[Records excerpted from a collection]

= = = =

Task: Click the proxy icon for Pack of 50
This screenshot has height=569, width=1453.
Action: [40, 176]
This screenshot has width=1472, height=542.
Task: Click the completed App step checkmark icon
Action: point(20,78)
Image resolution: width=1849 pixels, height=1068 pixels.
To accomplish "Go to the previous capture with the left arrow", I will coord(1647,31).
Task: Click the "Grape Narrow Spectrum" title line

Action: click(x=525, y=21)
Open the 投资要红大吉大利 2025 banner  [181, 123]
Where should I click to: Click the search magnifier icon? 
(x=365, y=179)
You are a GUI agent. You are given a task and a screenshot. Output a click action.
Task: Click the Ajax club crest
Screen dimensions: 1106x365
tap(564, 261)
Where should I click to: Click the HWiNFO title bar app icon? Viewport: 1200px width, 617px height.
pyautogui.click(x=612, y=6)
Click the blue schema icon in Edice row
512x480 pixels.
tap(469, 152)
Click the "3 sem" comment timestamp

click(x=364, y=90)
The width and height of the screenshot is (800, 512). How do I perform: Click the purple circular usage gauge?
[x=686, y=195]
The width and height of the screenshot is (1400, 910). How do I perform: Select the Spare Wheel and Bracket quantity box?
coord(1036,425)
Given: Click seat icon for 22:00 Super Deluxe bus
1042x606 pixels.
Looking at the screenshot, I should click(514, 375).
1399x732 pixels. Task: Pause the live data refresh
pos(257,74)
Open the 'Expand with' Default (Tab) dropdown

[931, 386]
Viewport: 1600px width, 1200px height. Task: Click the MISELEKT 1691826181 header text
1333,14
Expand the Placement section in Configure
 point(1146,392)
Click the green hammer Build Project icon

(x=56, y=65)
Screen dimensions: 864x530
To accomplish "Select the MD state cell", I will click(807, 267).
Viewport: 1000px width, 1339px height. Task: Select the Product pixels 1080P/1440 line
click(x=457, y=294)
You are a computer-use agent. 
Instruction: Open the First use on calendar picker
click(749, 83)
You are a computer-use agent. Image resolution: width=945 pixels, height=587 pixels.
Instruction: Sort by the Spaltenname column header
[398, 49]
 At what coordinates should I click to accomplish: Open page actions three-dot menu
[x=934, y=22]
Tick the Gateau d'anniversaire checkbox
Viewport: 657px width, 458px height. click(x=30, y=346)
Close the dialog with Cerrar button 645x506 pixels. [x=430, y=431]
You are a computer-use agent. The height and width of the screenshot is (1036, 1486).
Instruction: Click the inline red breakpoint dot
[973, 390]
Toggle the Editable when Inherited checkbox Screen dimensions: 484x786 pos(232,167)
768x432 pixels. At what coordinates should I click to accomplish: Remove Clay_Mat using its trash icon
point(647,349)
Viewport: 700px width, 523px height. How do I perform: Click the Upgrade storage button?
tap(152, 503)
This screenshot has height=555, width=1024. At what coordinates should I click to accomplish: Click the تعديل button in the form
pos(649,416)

= = = =

**Exercise requirements**
Please give each line above again, word for word.

**Solution to the exercise**
Task: Click the proxy icon for Pack of 50
This screenshot has height=569, width=1453.
Action: [40, 176]
This screenshot has width=1472, height=542.
Task: Click the completed App step checkmark icon
Action: point(20,78)
Image resolution: width=1849 pixels, height=1068 pixels.
To accomplish "Go to the previous capture with the left arrow", I will coord(1647,31).
Task: Click the "Grape Narrow Spectrum" title line

Action: click(x=525, y=21)
Open the 投资要红大吉大利 2025 banner  [181, 123]
Where should I click to: Click the search magnifier icon? 
(x=365, y=179)
You are a GUI agent. You are given a task and a screenshot. Output a click action.
Task: Click the Ajax club crest
Screen dimensions: 1106x365
tap(564, 261)
Where should I click to: Click the HWiNFO title bar app icon? Viewport: 1200px width, 617px height.
pyautogui.click(x=612, y=6)
Click the blue schema icon in Edice row
512x480 pixels.
tap(469, 152)
Click the "3 sem" comment timestamp

click(x=364, y=90)
The width and height of the screenshot is (800, 512). How do I perform: Click the purple circular usage gauge?
[x=686, y=195]
The width and height of the screenshot is (1400, 910). How do I perform: Select the Spare Wheel and Bracket quantity box?
coord(1036,425)
Given: Click seat icon for 22:00 Super Deluxe bus
1042x606 pixels.
Looking at the screenshot, I should click(514, 375).
1399x732 pixels. Task: Pause the live data refresh
pos(257,74)
Open the 'Expand with' Default (Tab) dropdown

[931, 386]
Viewport: 1600px width, 1200px height. Task: Click the MISELEKT 1691826181 header text
1333,14
Expand the Placement section in Configure
 point(1146,392)
Click the green hammer Build Project icon

(x=56, y=65)
Screen dimensions: 864x530
To accomplish "Select the MD state cell", I will click(807, 267).
Viewport: 1000px width, 1339px height. Task: Select the Product pixels 1080P/1440 line
click(x=457, y=294)
You are a computer-use agent. 
Instruction: Open the First use on calendar picker
click(749, 83)
You are a computer-use agent. Image resolution: width=945 pixels, height=587 pixels.
Instruction: Sort by the Spaltenname column header
[398, 49]
 At what coordinates should I click to accomplish: Open page actions three-dot menu
[x=934, y=22]
Tick the Gateau d'anniversaire checkbox
Viewport: 657px width, 458px height. click(x=30, y=346)
Close the dialog with Cerrar button 645x506 pixels. [x=430, y=431]
You are a computer-use agent. The height and width of the screenshot is (1036, 1486).
Instruction: Click the inline red breakpoint dot
[973, 390]
Toggle the Editable when Inherited checkbox Screen dimensions: 484x786 pos(232,167)
768x432 pixels. At what coordinates should I click to accomplish: Remove Clay_Mat using its trash icon
point(647,349)
Viewport: 700px width, 523px height. How do I perform: Click the Upgrade storage button?
tap(152, 503)
This screenshot has height=555, width=1024. At what coordinates should I click to accomplish: Click the تعديل button in the form
pos(649,416)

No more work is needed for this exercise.